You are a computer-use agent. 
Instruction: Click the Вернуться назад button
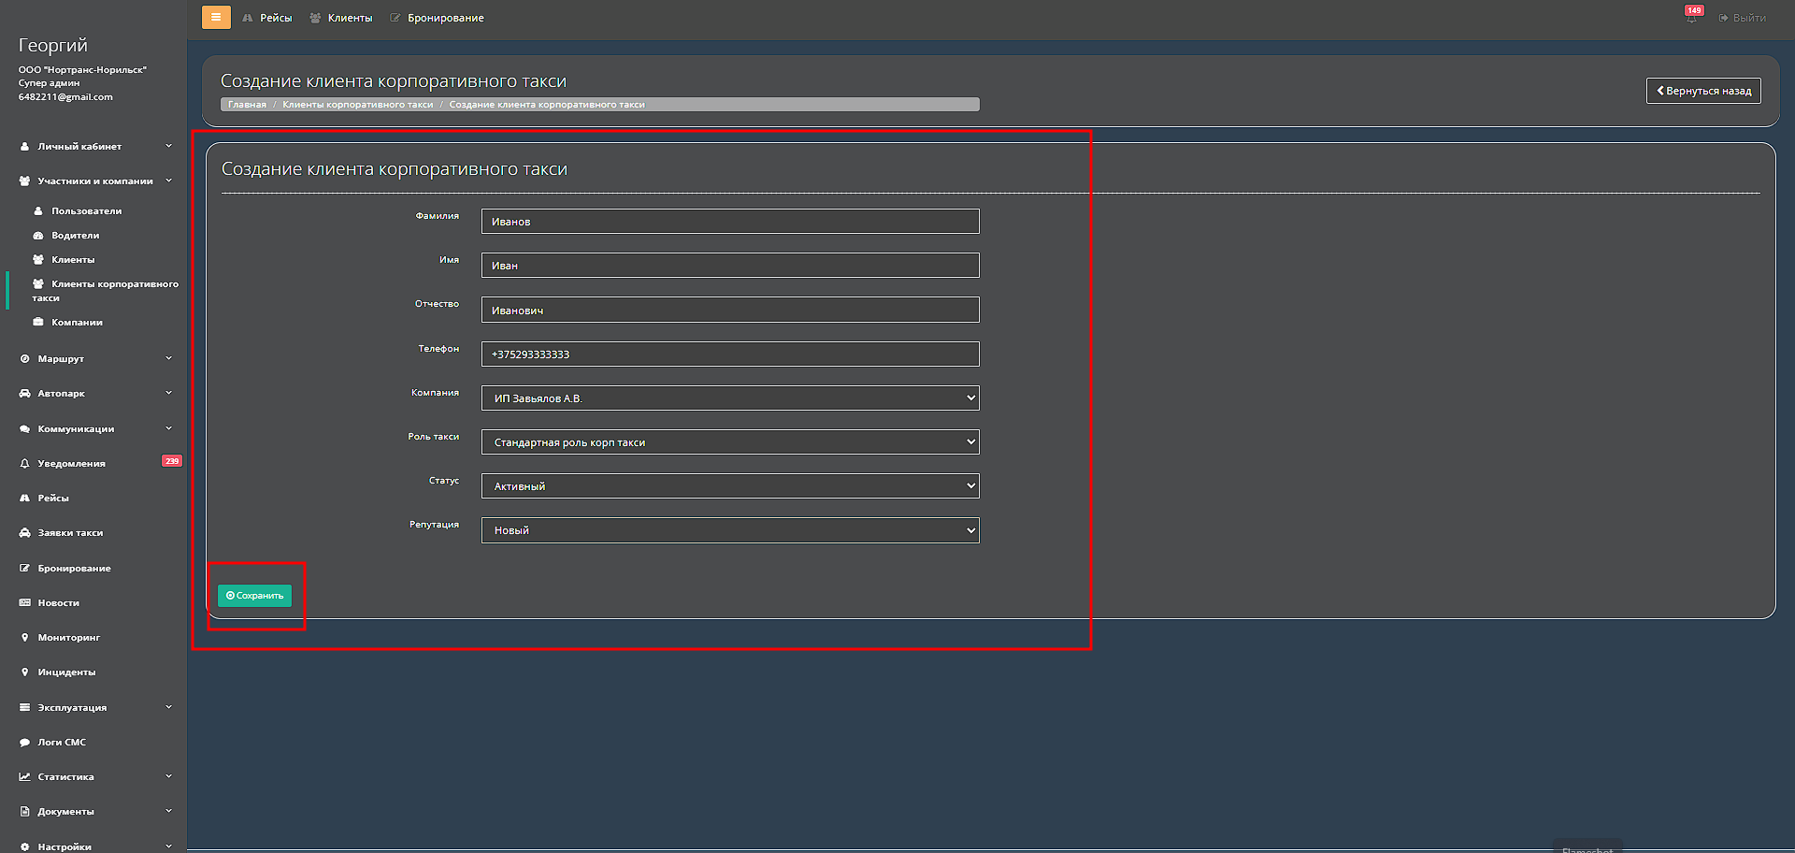pyautogui.click(x=1702, y=91)
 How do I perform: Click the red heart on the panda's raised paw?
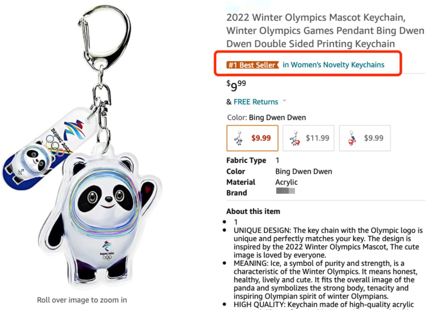point(149,186)
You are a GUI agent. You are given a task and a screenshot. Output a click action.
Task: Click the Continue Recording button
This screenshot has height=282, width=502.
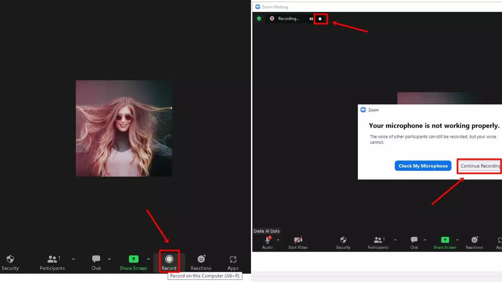coord(480,166)
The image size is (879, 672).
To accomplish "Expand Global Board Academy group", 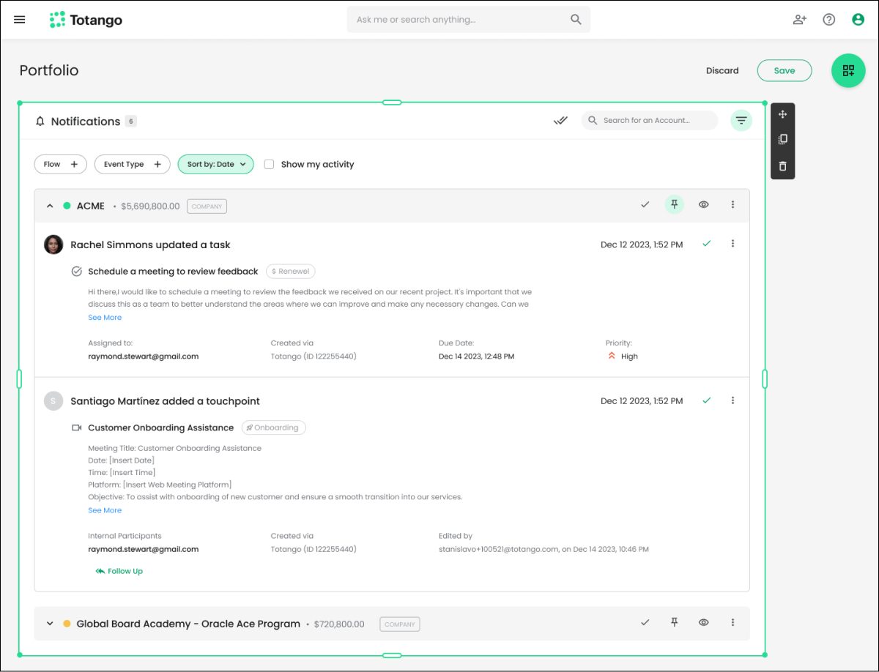I will (50, 624).
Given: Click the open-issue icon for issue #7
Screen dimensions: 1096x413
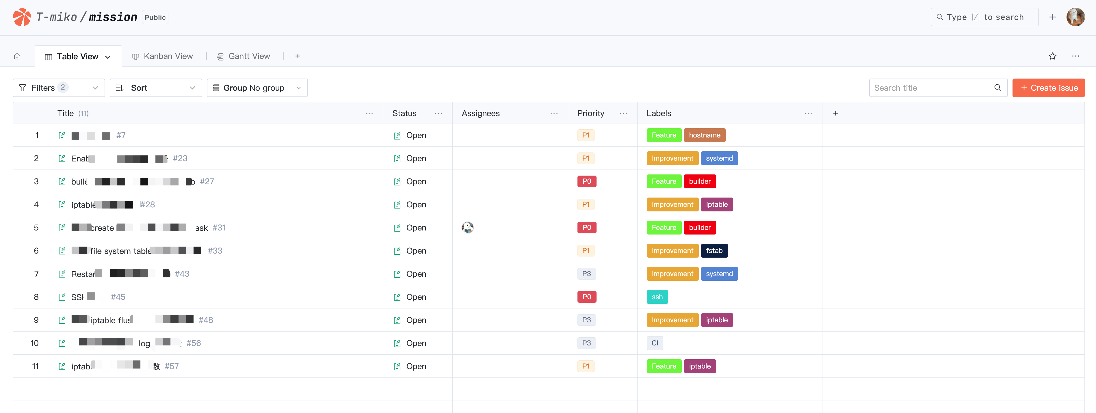Looking at the screenshot, I should pos(62,135).
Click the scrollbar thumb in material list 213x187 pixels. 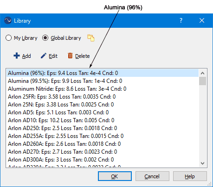(x=202, y=81)
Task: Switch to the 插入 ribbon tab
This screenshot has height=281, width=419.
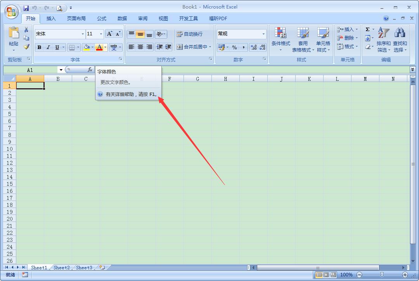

┄┄┄┄┄┄┄┄┄┄

Instruction:
Write out the records line for line, from their first line up to and including the line that contains "coord(480,166)". Leave the pictures out.

Response to the exercise:
You are a computer-use agent. 
Instruction: Click the Вернуться назад button
pyautogui.click(x=1702, y=91)
 How do I perform: Click the red heart on the panda's raised paw?
point(149,186)
You are a GUI agent. You are given a task and a screenshot. Output a click action.
Task: Click the Continue Recording button
This screenshot has height=282, width=502.
coord(480,166)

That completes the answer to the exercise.